REQUIRED WORK — Count the lines in the records below that contain the string "screenshot", treating uppercase and lowercase as distinct. Reply with only that number.

━━━━━━

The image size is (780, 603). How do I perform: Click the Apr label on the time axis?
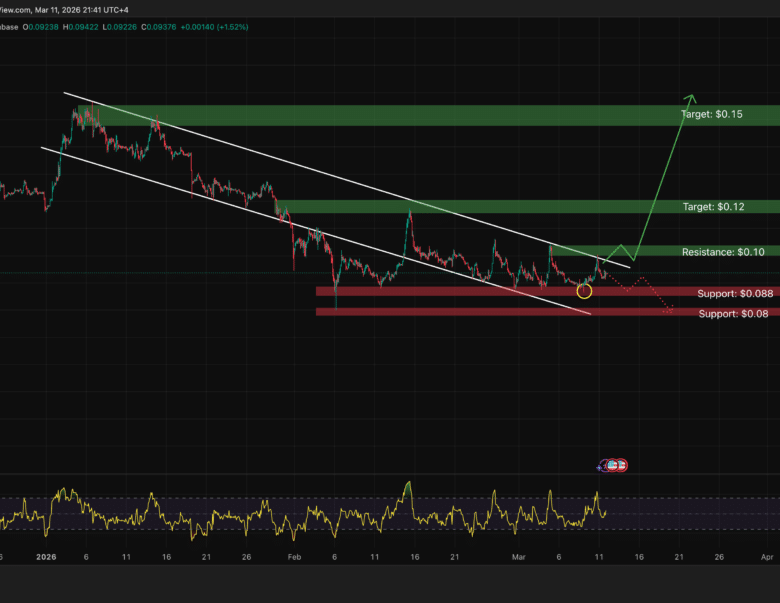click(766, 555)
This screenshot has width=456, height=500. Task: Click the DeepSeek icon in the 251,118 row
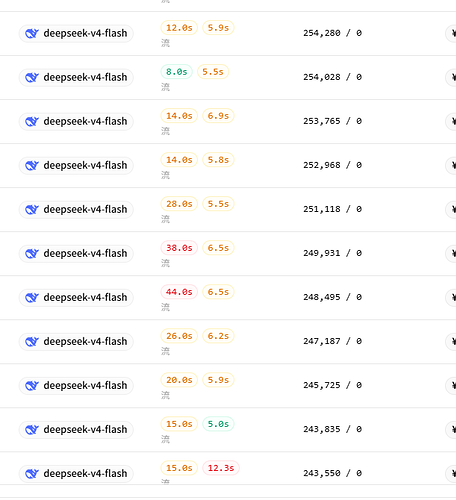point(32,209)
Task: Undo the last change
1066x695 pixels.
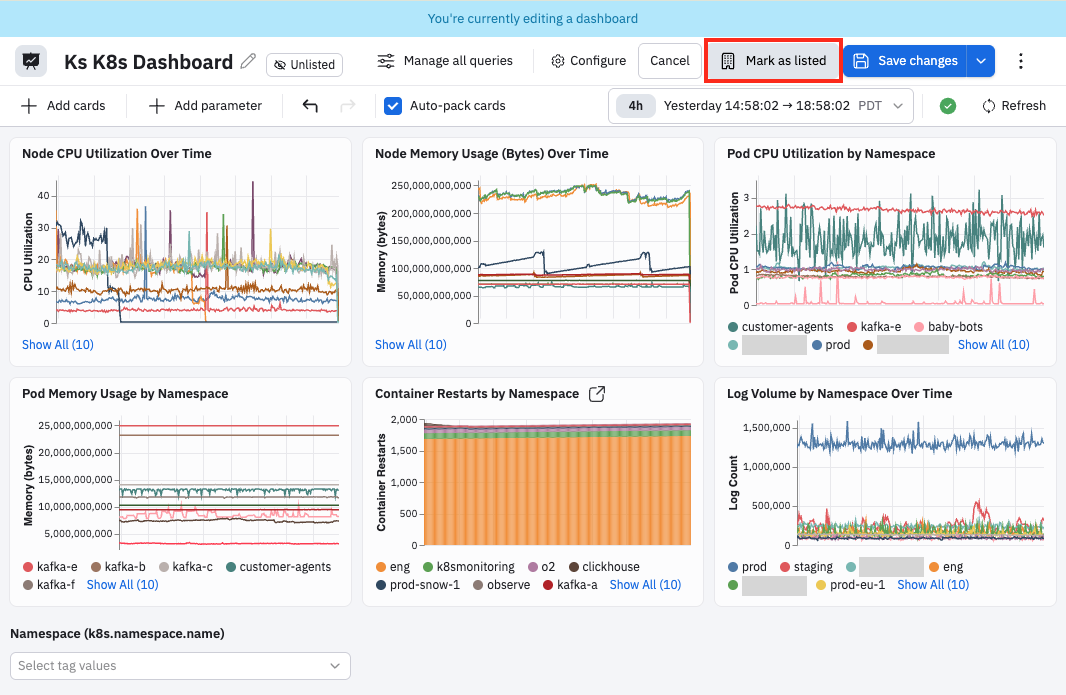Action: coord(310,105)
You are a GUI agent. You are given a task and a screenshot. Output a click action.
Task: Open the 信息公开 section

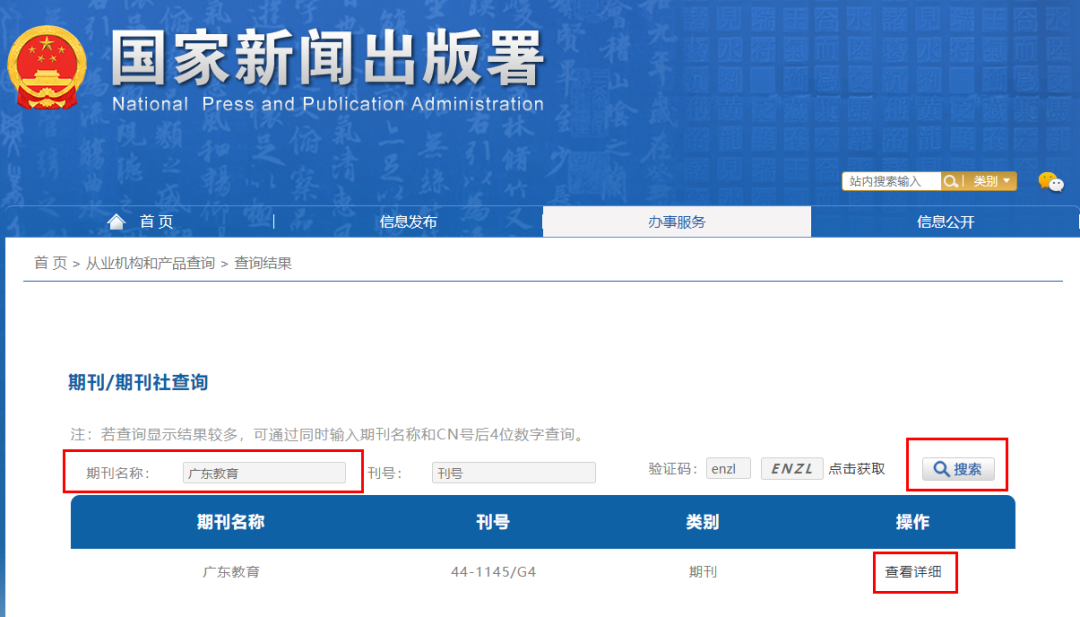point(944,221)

━━━━━━

WORKED SOLUTION — 2